Free-form functions are widespread in the task of topology optimization. The compliance minimization problem with boundary conditions shown in Figure 12a was solved. The free-form function with plot presented in Figure 12b is a solution of this problem. It defines the solid body shown Figure 12c.

The proposed slicing algorithm is successfully applied to process the free-form FRep model. Its performance is two-fold higher for the free-form model with 100 × 200 points if compared with the standard slicing algorithm (

Table 4. Experimental results for the free-form model.

Number of Points	Slicing Time (ms)
	Slicing with the Full Loop Operation	Accelerated Slicing Algorithm
		R-Tree	K-d Tree
1250	1004	1000	960
5000	1699	1102	1143
20,000	2800	1425	1300

and Figure 13).

5. Discussion and Conclusions

Loop operations are often required for the 3D FRep modelling of complex forms using the unit cell replication. K-d trees and R-trees can be effectively used as acceleration data structures in slicing processes for 3D printing of such FRep models. The accelerated slicing algorithm was proposed, which is based on a novel compound adaptive criterion and a novel acceleration criterion. It reduces the number of processed cells during adaptive contouring and replaces the loop operation by a spatial search.

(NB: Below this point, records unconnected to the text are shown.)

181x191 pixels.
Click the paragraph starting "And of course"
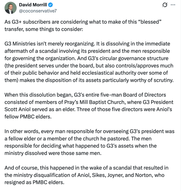87,175
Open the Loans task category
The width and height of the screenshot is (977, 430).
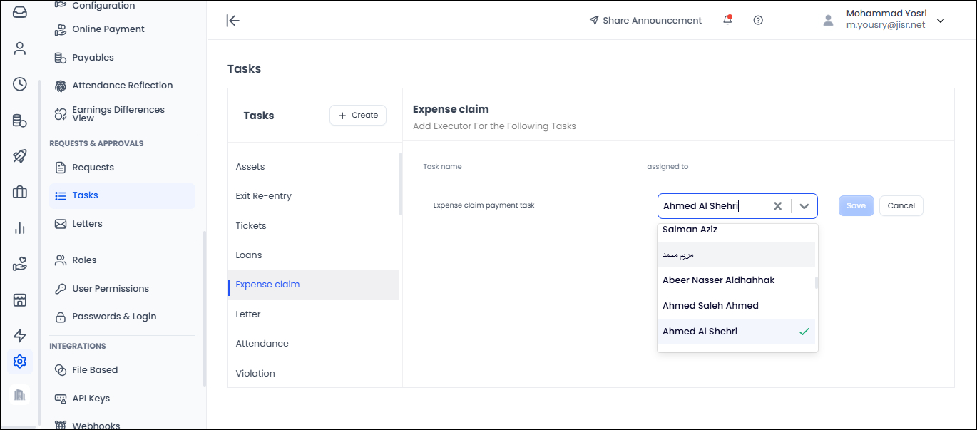click(x=249, y=255)
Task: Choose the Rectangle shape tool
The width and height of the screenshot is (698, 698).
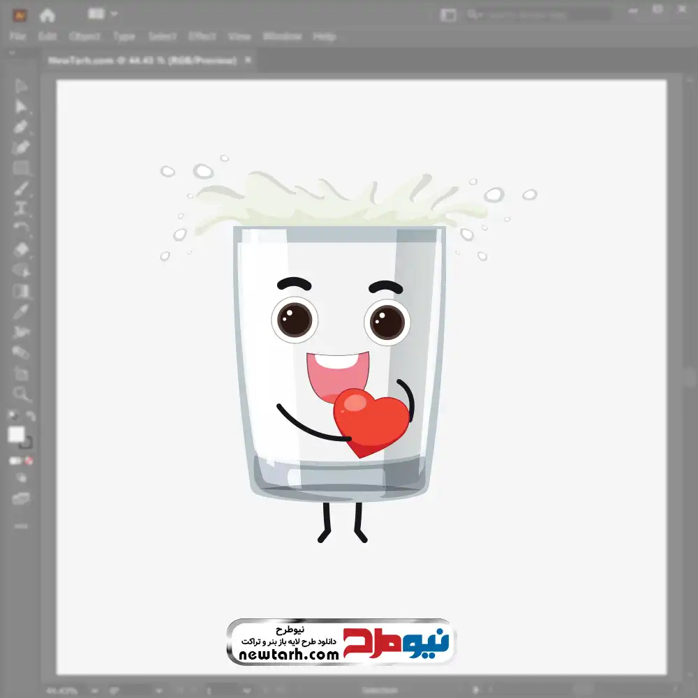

Computational tests of the new slicing algorithm were conducted for two examples of FRep models with complex geometries. It shows 30% reduction in the number of processed cells for the filter model; 100 times reduction in the contouring time for the filter model and 2 times reduction in the contouring time for the free-form model accordingly. The median threshold strategy of a space division was used for the K-d tree construction. The quadratic algorithm was employed for the R-tree construction. The R-tree application to the filter model shows a bit higher performance compared to K-d tree construction due to use of the spatial query for the search of intersections between the bounding boxes of the unit cells. Generally, the experimental results show equal performance for R-tree and K-d tree. The computation complexity of the contouring process using the novel accelerated slicing algorithm becomes O $\left({log}_{}n\right)$ in contrast to O$\left(n\right)$. The accelerated slicing algorithm was incorporated into the system of additive manufacturing for FRep modelling (FRepCAM). This system uses the direct manufacturing approach, which allows for printing FRep models directly without creating an intermediate STL file. The slicing algorithm significantly reduces the time needed to contour FRep models during 3D printing preparation. Both models (Figure 7 and Figure 12) were sliced with FRepCAM and fabricated. An Ultimaker S5 FDM 3D printer was used to construct the filter model (Figure 14a, radius 25 mm, height 20 mm). A Wanhao Duplicator 7 DLP 3D printer was used to construct the free-form FRep model (Figure 14b, length 100 mm, width 50 mm, height 20 mm).